**Task data**.
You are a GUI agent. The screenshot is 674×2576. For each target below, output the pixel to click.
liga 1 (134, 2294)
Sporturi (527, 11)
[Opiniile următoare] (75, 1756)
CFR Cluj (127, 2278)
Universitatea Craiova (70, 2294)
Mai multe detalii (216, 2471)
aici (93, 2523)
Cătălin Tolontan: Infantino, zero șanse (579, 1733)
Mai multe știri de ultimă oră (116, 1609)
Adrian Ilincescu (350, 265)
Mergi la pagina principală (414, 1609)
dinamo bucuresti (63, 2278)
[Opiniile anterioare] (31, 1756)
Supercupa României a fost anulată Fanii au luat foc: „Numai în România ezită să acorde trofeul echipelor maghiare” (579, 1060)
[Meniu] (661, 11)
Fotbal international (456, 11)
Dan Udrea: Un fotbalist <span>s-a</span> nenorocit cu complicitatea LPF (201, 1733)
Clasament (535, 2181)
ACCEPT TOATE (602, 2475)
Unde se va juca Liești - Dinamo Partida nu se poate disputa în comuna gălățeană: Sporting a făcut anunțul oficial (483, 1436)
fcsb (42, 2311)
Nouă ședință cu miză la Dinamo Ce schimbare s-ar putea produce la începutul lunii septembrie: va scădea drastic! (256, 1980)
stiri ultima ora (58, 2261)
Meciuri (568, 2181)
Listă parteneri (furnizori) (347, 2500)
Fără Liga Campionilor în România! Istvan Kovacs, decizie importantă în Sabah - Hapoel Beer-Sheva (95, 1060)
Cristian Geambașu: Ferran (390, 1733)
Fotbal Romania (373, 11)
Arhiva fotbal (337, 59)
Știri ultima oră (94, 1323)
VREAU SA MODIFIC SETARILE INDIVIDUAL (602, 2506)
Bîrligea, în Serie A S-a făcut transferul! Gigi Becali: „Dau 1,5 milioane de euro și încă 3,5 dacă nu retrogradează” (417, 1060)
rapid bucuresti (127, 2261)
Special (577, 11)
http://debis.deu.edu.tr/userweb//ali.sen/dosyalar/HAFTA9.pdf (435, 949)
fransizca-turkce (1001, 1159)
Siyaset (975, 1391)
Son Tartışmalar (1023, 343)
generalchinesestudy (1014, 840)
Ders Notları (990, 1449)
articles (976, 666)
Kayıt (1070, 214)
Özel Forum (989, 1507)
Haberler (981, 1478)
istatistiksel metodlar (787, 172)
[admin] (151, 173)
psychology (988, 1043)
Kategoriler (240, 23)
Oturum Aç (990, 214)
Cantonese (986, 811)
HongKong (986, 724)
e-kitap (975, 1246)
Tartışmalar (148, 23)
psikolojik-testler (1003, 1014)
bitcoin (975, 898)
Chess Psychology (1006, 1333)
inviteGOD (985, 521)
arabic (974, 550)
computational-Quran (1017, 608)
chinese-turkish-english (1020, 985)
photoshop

**Task instructions**. Render every record verbatim. Nothing should be left out.

**Written solution**.
You are a GUI agent. The screenshot is 674×2576. For each target below, output the pixel to click.
liga 1 (134, 2294)
Sporturi (527, 11)
[Opiniile următoare] (75, 1756)
CFR Cluj (127, 2278)
Universitatea Craiova (70, 2294)
Mai multe detalii (216, 2471)
aici (93, 2523)
Cătălin Tolontan: Infantino, zero șanse (579, 1733)
Mai multe știri de ultimă oră (116, 1609)
Adrian Ilincescu (350, 265)
Mergi la pagina principală (414, 1609)
dinamo bucuresti (63, 2278)
[Opiniile anterioare] (31, 1756)
Supercupa României a fost anulată Fanii au luat foc: „Numai în România ezită să acorde trofeul echipelor maghiare” (579, 1060)
[Meniu] (661, 11)
Fotbal international (456, 11)
Dan Udrea: Un fotbalist <span>s-a</span> nenorocit cu complicitatea LPF (201, 1733)
Clasament (535, 2181)
ACCEPT TOATE (602, 2475)
Unde se va juca Liești - Dinamo Partida nu se poate disputa în comuna gălățeană: Sporting a făcut anunțul oficial (483, 1436)
fcsb (42, 2311)
Nouă ședință cu miză la Dinamo Ce schimbare s-ar putea produce la începutul lunii septembrie: va scădea drastic! (256, 1980)
stiri ultima ora (58, 2261)
Meciuri (568, 2181)
Listă parteneri (furnizori) (347, 2500)
Fără Liga Campionilor în România! Istvan Kovacs, decizie importantă în Sabah - Hapoel Beer-Sheva (95, 1060)
Cristian Geambașu: Ferran (390, 1733)
Fotbal Romania (373, 11)
Arhiva fotbal (337, 59)
Știri ultima oră (94, 1323)
VREAU SA MODIFIC SETARILE INDIVIDUAL (602, 2506)
Bîrligea, în Serie A S-a făcut transferul! Gigi Becali: „Dau 1,5 milioane de euro și încă 3,5 dacă nu retrogradează” (417, 1060)
rapid bucuresti (127, 2261)
Special (577, 11)
http://debis.deu.edu.tr/userweb//ali.sen/dosyalar/HAFTA9.pdf (435, 949)
fransizca-turkce (1001, 1159)
Siyaset (975, 1391)
Son Tartışmalar (1023, 343)
generalchinesestudy (1014, 840)
Ders Notları (990, 1449)
articles (976, 666)
Kayıt (1070, 214)
Özel Forum (989, 1507)
Haberler (981, 1478)
istatistiksel metodlar (787, 172)
[admin] (151, 173)
psychology (988, 1043)
Kategoriler (240, 23)
Oturum Aç (990, 214)
Cantonese (986, 811)
HongKong (986, 724)
e-kitap (975, 1246)
Tartışmalar (148, 23)
psikolojik-testler (1003, 1014)
bitcoin (975, 898)
Chess Psychology (1006, 1333)
inviteGOD (985, 521)
arabic (974, 550)
computational-Quran (1017, 608)
chinese-turkish-english (1020, 985)
photoshop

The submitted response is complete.